• **CONSIGNE**:
Substituez « Find » à chaque occurrence de « Determine » dans l'ensemble des enregistrements ci-dessous. Reproduisez ensuite ces enregistrements sans aucune autre modification.
──────── DONNÉES À TRAITER ────────
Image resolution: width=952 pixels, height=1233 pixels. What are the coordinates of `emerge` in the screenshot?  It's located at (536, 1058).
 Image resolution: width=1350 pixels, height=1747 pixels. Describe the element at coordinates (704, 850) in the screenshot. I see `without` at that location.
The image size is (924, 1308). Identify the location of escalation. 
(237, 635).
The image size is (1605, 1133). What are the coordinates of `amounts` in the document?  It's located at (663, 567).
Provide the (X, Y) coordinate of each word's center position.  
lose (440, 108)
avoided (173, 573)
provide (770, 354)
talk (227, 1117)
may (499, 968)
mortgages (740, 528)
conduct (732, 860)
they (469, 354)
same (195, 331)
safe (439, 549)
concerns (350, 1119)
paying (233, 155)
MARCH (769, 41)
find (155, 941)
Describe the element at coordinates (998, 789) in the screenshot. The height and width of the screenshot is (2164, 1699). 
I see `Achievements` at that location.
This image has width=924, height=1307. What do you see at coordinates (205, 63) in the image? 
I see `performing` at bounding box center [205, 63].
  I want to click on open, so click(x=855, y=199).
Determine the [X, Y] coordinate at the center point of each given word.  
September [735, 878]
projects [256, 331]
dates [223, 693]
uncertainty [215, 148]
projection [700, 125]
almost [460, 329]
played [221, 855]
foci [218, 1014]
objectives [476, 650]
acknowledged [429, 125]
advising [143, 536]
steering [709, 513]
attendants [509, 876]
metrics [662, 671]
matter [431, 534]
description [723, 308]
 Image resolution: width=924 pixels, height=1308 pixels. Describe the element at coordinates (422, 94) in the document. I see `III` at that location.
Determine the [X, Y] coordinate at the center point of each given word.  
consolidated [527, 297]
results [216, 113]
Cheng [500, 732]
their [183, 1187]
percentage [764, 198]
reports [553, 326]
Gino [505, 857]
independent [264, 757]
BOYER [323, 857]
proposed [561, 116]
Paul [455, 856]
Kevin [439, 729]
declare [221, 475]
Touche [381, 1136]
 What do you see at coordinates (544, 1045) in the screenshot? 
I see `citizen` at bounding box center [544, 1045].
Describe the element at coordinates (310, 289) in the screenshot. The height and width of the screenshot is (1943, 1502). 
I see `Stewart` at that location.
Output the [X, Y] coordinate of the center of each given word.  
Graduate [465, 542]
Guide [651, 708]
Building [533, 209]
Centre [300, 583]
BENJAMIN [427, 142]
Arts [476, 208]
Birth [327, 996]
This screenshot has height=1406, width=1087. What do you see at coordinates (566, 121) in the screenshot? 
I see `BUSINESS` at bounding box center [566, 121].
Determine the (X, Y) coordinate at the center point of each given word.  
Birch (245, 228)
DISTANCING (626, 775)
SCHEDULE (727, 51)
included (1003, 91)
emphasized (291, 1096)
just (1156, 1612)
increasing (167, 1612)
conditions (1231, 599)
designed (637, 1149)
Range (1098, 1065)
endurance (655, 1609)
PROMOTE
────────
• **RÉPONSE RÉDIGÉE**:
Image resolution: width=952 pixels, height=1233 pixels. What are the coordinates of `emerge` in the screenshot?  It's located at (536, 1058).
 Image resolution: width=1350 pixels, height=1747 pixels. Describe the element at coordinates (704, 850) in the screenshot. I see `without` at that location.
The image size is (924, 1308). Identify the location of escalation. 
(237, 635).
The image size is (1605, 1133). What are the coordinates of `amounts` in the document?  It's located at (663, 567).
Provide the (X, Y) coordinate of each word's center position.  
lose (440, 108)
avoided (173, 573)
provide (770, 354)
talk (227, 1117)
may (499, 968)
mortgages (740, 528)
conduct (732, 860)
they (469, 354)
same (195, 331)
safe (439, 549)
concerns (350, 1119)
paying (233, 155)
MARCH (769, 41)
find (155, 941)
Describe the element at coordinates (998, 789) in the screenshot. The height and width of the screenshot is (2164, 1699). 
I see `Achievements` at that location.
This image has width=924, height=1307. What do you see at coordinates (205, 63) in the image? 
I see `performing` at bounding box center [205, 63].
  I want to click on open, so click(x=855, y=199).
Find the [X, Y] coordinate at the center point of each given word.  
September [735, 878]
projects [256, 331]
dates [223, 693]
uncertainty [215, 148]
projection [700, 125]
almost [460, 329]
played [221, 855]
foci [218, 1014]
objectives [476, 650]
acknowledged [429, 125]
advising [143, 536]
steering [709, 513]
attendants [509, 876]
metrics [662, 671]
matter [431, 534]
description [723, 308]
 Image resolution: width=924 pixels, height=1308 pixels. Describe the element at coordinates (422, 94) in the document. I see `III` at that location.
Find the [X, Y] coordinate at the center point of each given word.  
consolidated [527, 297]
results [216, 113]
Cheng [500, 732]
their [183, 1187]
percentage [764, 198]
reports [553, 326]
Gino [505, 857]
independent [264, 757]
BOYER [323, 857]
proposed [561, 116]
Paul [455, 856]
Kevin [439, 729]
declare [221, 475]
Touche [381, 1136]
 What do you see at coordinates (544, 1045) in the screenshot? 
I see `citizen` at bounding box center [544, 1045].
Describe the element at coordinates (310, 289) in the screenshot. The height and width of the screenshot is (1943, 1502). 
I see `Stewart` at that location.
Output the [X, Y] coordinate of the center of each given word.  
Graduate [465, 542]
Guide [651, 708]
Building [533, 209]
Centre [300, 583]
BENJAMIN [427, 142]
Arts [476, 208]
Birth [327, 996]
This screenshot has height=1406, width=1087. What do you see at coordinates (566, 121) in the screenshot? 
I see `BUSINESS` at bounding box center [566, 121].
Find the (X, Y) coordinate at the center point of each given word.  
Birch (245, 228)
DISTANCING (626, 775)
SCHEDULE (727, 51)
included (1003, 91)
emphasized (291, 1096)
just (1156, 1612)
increasing (167, 1612)
conditions (1231, 599)
designed (637, 1149)
Range (1098, 1065)
endurance (655, 1609)
PROMOTE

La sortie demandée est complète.